Restic and S3 Glacier Deep Archive

We had the same conversation when the Glacier storage tier (compare to Glacier Deep Archive) was announced and it honestly isn’t a good fit for restic for several reasons:

  • The 180-day commitment makes pruning very difficult to do without causing early deletion fees. Simply pruning every 180 days doesn’t work because packs created one day ago could still need to be rewritten.
  • Unless parent snapshots are simply not used, restic needs to be able to fetch tree objects on-demand, which necessitates data packs being readily-available.
  • All of this added complexity restic brings does not provide a benefit in a coldline storage mechanism; simple differential or incremental backups are much more effective and easier to manage, and don’t come with a long list of caveats. The advantages of restic basically disappear when using coldline storage.
  • Restic, by design, is built to work on multiple storage backends as long as they all provide a certain minimum set of features. Supporting one storage vendor’s specific features adds code complexity for the benefit of only people who use that service, and in the Glacier/GDA case the amount of complexity would be incredibly high to prevent things like early deletions, for fairly minimal gain.

Edit: To give perhaps the best illustration of how unwieldy this would be, consider the workflow when you want to restore a single file.

  1. You ask restic to restore the file /a/b/c/d from a snapshot.
  2. Restic doesn’t have the requested snapshot’s root tree object so it goes to fetch it. This fetch fails because the containing pack hasn’t been restored to S3. Restic complains about the missing pack.
  3. You go to the S3 console and restore that pack, wait 12 hours for the data to become available, then re-run the restore.
  4. Restic is now able to look at the snapshot root directory and looks up the tree object ID for /a. This is in a different pack. You jump back to step 2, and repeat this process four more times until restic has the blob for the file.

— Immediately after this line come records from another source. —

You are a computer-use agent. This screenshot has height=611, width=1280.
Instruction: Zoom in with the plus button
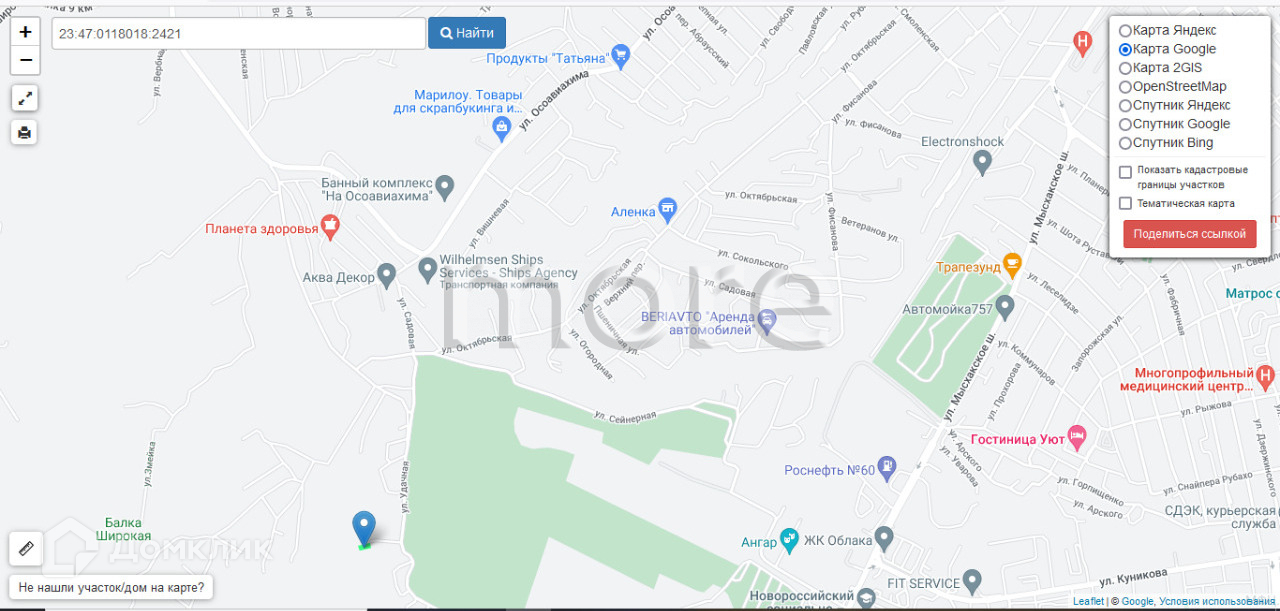(x=25, y=32)
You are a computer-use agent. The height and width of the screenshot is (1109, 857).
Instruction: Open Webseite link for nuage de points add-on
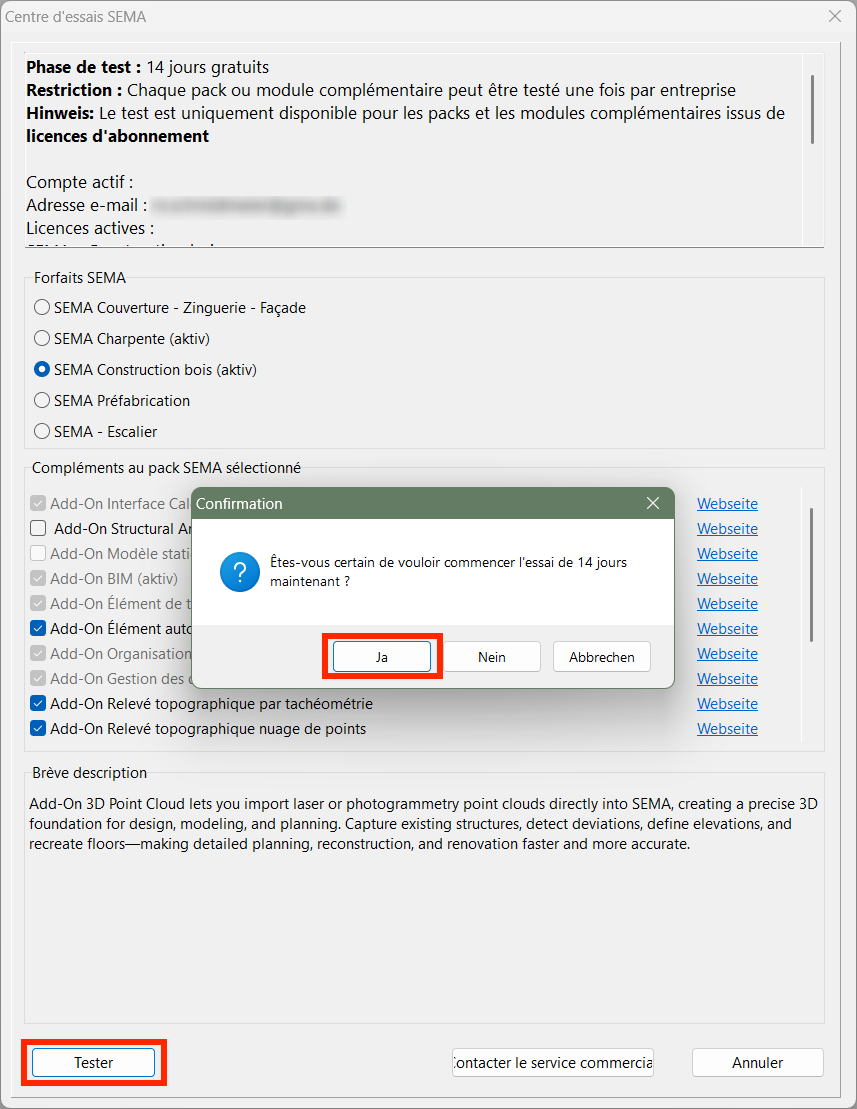pos(727,729)
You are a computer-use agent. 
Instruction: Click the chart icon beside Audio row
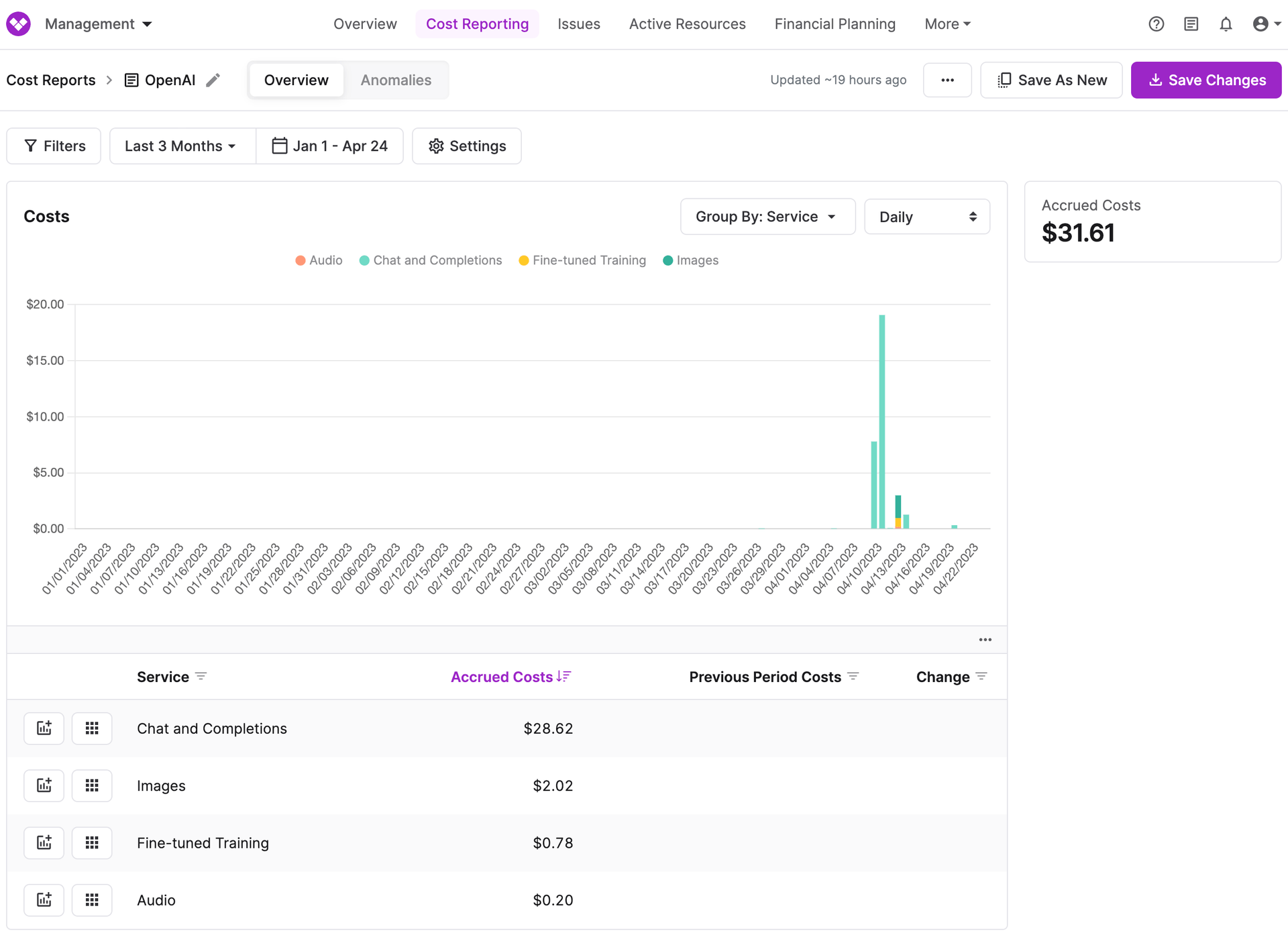[x=44, y=900]
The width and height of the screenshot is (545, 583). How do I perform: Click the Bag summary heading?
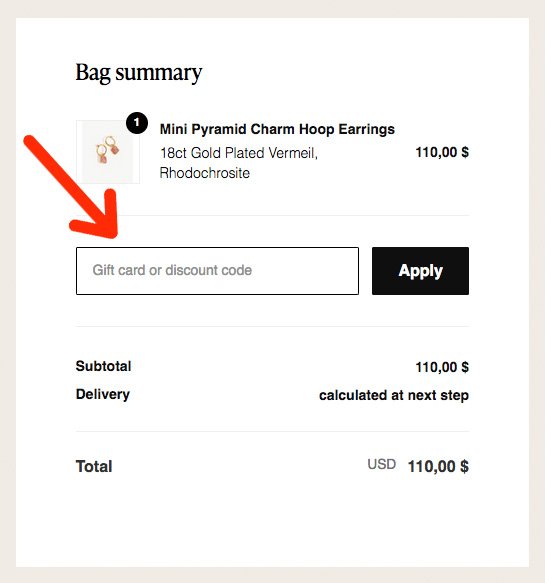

It would take ~60 hours in the average case, assuming that all of the file’s data blobs are in the same pack!

If you have to restore a whole snapshot, you might as well issue a restore on all of the data objects in the repository, because you’re probably going to need ~50% of them anyway and it would take too long to manually trudge through this process.

Contrast this to a differential backup where you restore and download a maximum of two files and you’re done.